> **Your instructions**
Scan the data below for the string "will". Copy every line where it appears.

++++ Information given

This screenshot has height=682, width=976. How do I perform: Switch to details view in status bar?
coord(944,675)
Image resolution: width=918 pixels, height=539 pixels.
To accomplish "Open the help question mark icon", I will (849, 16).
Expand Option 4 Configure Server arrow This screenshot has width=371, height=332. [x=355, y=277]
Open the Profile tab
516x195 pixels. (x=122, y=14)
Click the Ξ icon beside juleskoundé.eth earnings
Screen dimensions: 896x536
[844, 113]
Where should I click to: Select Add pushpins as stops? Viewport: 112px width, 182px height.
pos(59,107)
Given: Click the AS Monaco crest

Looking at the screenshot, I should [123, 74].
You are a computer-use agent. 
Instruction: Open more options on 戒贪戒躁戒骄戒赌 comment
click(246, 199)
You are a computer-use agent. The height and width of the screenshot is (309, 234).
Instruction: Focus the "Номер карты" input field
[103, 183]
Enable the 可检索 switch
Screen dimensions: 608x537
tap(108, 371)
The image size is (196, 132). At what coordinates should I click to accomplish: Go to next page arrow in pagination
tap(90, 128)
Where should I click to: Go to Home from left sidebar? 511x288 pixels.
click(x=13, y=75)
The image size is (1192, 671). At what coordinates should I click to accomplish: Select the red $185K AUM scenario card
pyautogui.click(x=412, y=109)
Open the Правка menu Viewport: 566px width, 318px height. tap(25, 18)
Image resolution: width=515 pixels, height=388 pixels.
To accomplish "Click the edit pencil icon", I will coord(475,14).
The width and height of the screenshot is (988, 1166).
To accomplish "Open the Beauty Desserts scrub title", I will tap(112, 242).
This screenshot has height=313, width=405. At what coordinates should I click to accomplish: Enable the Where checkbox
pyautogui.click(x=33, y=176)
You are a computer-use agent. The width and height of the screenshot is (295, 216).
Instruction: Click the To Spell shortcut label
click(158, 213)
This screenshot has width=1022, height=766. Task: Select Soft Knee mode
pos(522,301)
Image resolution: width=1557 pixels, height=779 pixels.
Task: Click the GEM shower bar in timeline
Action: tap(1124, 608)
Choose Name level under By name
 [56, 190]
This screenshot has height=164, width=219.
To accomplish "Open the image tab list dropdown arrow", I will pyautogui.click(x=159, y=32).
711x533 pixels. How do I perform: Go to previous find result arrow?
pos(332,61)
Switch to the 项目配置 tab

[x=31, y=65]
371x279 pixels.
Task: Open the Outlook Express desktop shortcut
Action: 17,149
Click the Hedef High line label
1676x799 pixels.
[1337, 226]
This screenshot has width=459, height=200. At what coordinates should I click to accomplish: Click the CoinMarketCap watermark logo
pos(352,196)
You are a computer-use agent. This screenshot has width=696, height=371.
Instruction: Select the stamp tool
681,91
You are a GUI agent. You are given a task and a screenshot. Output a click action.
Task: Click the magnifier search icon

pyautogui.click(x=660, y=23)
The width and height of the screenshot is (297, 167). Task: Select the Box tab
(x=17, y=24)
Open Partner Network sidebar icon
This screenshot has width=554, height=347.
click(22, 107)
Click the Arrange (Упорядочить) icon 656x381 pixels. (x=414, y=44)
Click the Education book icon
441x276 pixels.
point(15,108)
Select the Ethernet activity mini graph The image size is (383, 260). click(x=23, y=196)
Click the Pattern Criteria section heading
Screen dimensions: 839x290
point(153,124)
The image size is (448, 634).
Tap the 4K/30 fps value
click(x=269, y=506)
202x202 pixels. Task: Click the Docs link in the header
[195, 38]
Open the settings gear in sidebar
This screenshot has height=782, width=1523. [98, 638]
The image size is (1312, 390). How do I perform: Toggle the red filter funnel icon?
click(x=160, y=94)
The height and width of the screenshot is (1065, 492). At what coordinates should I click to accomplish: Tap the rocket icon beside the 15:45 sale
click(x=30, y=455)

++++++++

> **Written solution**
To accomplish "Open the help question mark icon", I will (849, 16).
To accomplish "Click the edit pencil icon", I will coord(475,14).
To accomplish "Open the Beauty Desserts scrub title", I will tap(112, 242).
To accomplish "Open the image tab list dropdown arrow", I will pyautogui.click(x=159, y=32).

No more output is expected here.